Л.А. Ватаева: Секунды? Какие секунды? Сколько?

Ю.Е. Шелепин: За две секунды уже полностью затухает реакция. [Л.А. Ватаева: Есть данные, что 250 миллисекунд] Но реально к одной секунде, это уже максимум. Принятие решения происходит за З00-500 миллисекунд, в зависимости от сложности. То есть где-то вот в этот интервал: З00-500 миллисекунд, а 500 миллискунд – это уже реально в большинстве случаев моторная команда пошла. То есть где-то до 500.

Л.А. Ватаева: Меня интересует соотношение этой концепции с концепцией рабочей памяти, потому что здесь есть совпадение морфологическое, если можно так выразиться: это латерально-фронтальная кора.


Ю.Е. Шелепин: Хорошо. Это то, что я могу пояснить. [Показывает слайд] Это пути, которые идут из затылка в лоб, а это пути, которые идут из лба в затылок, и они известны давно. Единственная новость, подчеркиваю ещё раз, – это возможность рассматривать, как работают эти пути на конкретном человеке, то есть теперь мы пользуемся более элегантной техникой, чем раньше. Раньше надо было восстанавливать срез, это жуткая работа, кропотливая, очень кропотливая. Кстати, самая красивая модель проводящих путей была создана в конце XIX века кем вы думаете? Владимиром Михайловичем Бехтеревым. Где? Не в Петербурге, а ещё в Казани, когда он был, и эта металлическая модель из проводочков до сих пор жива, у меня где-то есть фотография, я бы мог потом как-нибудь её показать. Эти проводящие пути уже к девятнадцатому веку были известны. Известно, что идет в лоб, обратно из лба, в затылке появляется картинка, которая формируется рецептивными полями сначала сетчатки, а потом наружного коленчатого тела коры. Предварительная низкочастотная информация отсюда идет в лоб. Как раз был вопрос об опережении: сначала сигнал идет в лобный отдел, то есть ещё до конца не ответили клетки коры затылочной, как уже пошла вот эта низкочастотная информация в лоб. Дальше ото лба уже предварительное принятие решение возвращается сюда, но вся сцена разыгрывается в затылке, и это как раз интересно, потому что вот этот вопрос сегодня задавали. Именно в затылочной области формируется образ: независимо от того придет ли сигнал сам или из представления, он здесь образуется. Это то, что было на схеме работающей модели Красильникова Николая Николаевича. Согласованная фильтрация – это математическое описание той памяти, о которой Вы говорите. Она в данный момент рабочей является. Берется образец из долговременной памяти, путем перебора сравнивается с тем, что в данный момент висит в изображении, все перетасовывается, берется минимум различий, и картинки уже стандартизируются. Значит, в затылке разыгрывается эта сцена. Теперь, где хранятся образы. Это Пенфилд ещё показал за счет электростимуляции – что в нижневисочной доле, там хранится тезаурус. А грамматика – в темени и во лбу. Грамматика как пространственное отношение, порядок – это в темени, и грамматика как закономерность – это лобный отдел. Это в целом то, что я знаю.

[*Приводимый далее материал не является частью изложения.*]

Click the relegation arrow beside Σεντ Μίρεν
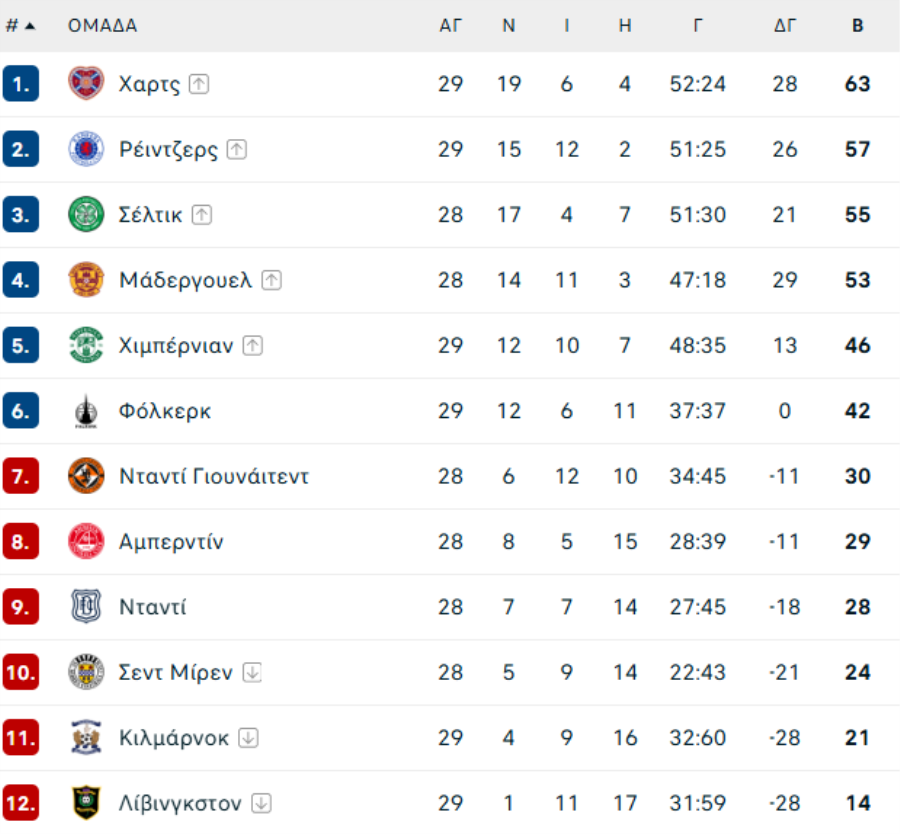The width and height of the screenshot is (900, 834). (252, 672)
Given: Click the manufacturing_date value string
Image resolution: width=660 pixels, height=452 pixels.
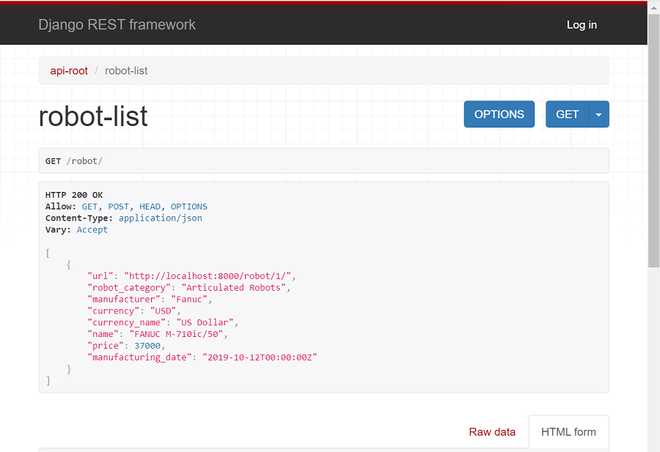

Л.А. Ватаева: Это для меня очень интересно, именно такой подход, поскольку есть разночтения в определении рабочей памяти. После Олтона считается, что это какие-то миллисекунды. Но в общем совершенно очевидно, что это все-таки достаточно длительный процесс, когда информация тасуется из разных участков и сопоставляется.